======== Records supplied

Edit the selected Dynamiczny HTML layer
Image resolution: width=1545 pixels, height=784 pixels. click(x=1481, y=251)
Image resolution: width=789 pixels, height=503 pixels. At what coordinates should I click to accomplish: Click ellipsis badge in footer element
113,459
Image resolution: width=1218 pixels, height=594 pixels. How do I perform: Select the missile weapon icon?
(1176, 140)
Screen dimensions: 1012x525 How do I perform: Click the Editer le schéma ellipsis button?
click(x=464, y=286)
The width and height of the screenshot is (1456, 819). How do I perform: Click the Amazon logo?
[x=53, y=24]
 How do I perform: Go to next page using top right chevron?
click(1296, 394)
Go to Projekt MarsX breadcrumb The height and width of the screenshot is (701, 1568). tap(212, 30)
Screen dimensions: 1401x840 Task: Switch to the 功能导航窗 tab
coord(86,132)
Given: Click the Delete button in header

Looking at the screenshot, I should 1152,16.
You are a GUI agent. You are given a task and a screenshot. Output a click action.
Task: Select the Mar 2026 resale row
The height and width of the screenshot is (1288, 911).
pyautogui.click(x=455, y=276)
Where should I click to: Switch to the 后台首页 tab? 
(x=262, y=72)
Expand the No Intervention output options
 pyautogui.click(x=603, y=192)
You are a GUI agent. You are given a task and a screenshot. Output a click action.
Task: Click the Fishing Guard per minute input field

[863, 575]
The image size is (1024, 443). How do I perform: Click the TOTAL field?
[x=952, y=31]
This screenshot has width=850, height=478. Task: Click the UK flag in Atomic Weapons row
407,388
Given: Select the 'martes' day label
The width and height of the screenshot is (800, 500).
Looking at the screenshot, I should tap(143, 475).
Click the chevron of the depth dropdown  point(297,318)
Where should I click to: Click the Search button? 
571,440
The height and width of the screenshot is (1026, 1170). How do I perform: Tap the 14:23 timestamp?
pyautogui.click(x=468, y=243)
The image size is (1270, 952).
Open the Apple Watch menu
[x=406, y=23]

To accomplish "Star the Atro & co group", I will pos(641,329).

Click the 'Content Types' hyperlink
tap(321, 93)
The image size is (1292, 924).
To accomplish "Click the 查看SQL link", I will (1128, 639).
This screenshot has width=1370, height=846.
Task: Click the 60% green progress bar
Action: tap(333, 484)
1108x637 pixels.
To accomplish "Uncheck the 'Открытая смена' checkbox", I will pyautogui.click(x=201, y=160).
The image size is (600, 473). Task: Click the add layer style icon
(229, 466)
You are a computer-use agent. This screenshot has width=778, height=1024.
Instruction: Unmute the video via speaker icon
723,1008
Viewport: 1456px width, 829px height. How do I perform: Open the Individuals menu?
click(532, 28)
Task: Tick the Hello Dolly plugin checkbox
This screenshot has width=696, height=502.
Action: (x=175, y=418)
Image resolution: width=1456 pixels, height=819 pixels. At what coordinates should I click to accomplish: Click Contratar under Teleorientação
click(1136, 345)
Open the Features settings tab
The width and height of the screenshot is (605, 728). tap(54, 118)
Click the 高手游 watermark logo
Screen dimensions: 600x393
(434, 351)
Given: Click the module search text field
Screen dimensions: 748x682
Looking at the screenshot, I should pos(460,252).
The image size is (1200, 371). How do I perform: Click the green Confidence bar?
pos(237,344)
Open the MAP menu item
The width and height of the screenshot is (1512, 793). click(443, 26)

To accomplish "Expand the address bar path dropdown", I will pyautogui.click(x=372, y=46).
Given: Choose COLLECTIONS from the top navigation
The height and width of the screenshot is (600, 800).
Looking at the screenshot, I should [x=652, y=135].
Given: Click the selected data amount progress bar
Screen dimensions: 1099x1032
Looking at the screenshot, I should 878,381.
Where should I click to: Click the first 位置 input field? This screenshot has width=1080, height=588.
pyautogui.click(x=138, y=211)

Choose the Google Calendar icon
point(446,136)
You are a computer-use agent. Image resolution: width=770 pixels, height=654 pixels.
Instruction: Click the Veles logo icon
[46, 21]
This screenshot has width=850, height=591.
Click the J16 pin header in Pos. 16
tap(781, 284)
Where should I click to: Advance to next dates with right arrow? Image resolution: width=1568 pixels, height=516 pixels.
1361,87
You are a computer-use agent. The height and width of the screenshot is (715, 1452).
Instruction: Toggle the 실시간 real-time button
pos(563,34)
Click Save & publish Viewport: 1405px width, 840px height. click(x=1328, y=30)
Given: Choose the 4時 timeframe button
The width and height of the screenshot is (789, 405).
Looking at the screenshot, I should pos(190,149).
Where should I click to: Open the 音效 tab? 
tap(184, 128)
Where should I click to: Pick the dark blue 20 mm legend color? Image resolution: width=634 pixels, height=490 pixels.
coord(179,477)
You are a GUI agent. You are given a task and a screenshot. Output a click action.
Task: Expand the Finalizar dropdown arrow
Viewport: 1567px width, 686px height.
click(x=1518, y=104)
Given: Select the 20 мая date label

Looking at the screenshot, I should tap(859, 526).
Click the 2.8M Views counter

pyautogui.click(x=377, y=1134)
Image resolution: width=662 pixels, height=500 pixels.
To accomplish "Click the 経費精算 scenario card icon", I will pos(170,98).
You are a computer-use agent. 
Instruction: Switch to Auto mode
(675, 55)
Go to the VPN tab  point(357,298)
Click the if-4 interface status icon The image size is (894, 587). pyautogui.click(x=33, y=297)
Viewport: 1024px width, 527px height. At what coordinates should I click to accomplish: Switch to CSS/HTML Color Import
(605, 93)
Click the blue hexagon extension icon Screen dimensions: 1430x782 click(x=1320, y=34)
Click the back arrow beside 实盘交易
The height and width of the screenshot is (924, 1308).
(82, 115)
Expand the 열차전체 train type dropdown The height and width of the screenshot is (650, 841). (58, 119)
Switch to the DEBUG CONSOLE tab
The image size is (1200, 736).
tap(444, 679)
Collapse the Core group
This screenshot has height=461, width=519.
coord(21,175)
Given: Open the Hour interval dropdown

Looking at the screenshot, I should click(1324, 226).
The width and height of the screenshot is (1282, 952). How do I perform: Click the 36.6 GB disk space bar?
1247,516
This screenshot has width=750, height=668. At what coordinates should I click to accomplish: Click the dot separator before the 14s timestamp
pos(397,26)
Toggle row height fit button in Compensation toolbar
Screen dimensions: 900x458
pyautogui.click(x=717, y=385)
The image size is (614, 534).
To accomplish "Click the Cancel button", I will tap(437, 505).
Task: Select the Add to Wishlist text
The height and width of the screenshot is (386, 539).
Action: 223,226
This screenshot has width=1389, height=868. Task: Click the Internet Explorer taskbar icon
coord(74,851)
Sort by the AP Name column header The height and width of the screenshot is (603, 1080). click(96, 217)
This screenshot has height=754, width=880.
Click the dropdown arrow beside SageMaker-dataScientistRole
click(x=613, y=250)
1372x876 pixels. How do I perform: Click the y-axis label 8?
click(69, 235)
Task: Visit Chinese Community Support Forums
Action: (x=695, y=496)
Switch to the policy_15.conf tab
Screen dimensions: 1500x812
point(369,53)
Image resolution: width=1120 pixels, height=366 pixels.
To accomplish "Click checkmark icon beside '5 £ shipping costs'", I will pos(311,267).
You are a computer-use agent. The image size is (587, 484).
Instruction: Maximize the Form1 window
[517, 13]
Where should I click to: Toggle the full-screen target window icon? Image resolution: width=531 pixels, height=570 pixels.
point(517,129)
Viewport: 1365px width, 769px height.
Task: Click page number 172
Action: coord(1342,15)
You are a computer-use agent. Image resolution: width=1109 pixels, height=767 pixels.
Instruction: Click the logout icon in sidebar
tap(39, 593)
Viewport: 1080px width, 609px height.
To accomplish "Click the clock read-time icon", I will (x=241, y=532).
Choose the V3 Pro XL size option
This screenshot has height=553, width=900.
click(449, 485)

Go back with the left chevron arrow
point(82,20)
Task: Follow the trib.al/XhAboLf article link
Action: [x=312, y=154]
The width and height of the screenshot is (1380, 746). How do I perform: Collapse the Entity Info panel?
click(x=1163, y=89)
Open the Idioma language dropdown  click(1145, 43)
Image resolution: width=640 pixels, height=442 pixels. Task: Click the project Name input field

================

» Task details: Nothing but the lines above from the one containing "Given: Choose COLLECTIONS" through the one containing "Image resolution: width=662" should appear in the answer, each repeated exactly.

» Your response:
Given: Choose COLLECTIONS from the top navigation
The height and width of the screenshot is (600, 800).
Looking at the screenshot, I should [x=652, y=135].
Given: Click the selected data amount progress bar
Screen dimensions: 1099x1032
Looking at the screenshot, I should 878,381.
Where should I click to: Click the first 位置 input field? This screenshot has width=1080, height=588.
pyautogui.click(x=138, y=211)

Choose the Google Calendar icon
point(446,136)
You are a computer-use agent. Image resolution: width=770 pixels, height=654 pixels.
Instruction: Click the Veles logo icon
[46, 21]
This screenshot has width=850, height=591.
Click the J16 pin header in Pos. 16
tap(781, 284)
Where should I click to: Advance to next dates with right arrow? Image resolution: width=1568 pixels, height=516 pixels.
1361,87
You are a computer-use agent. The height and width of the screenshot is (715, 1452).
Instruction: Toggle the 실시간 real-time button
pos(563,34)
Click Save & publish Viewport: 1405px width, 840px height. click(x=1328, y=30)
Given: Choose the 4時 timeframe button
The width and height of the screenshot is (789, 405).
Looking at the screenshot, I should pos(190,149).
Where should I click to: Open the 音效 tab? 
tap(184, 128)
Where should I click to: Pick the dark blue 20 mm legend color? Image resolution: width=634 pixels, height=490 pixels.
coord(179,477)
You are a GUI agent. You are given a task and a screenshot. Output a click action.
Task: Expand the Finalizar dropdown arrow
Viewport: 1567px width, 686px height.
click(x=1518, y=104)
Given: Select the 20 мая date label

Looking at the screenshot, I should tap(859, 526).
Click the 2.8M Views counter

pyautogui.click(x=377, y=1134)
Image resolution: width=662 pixels, height=500 pixels.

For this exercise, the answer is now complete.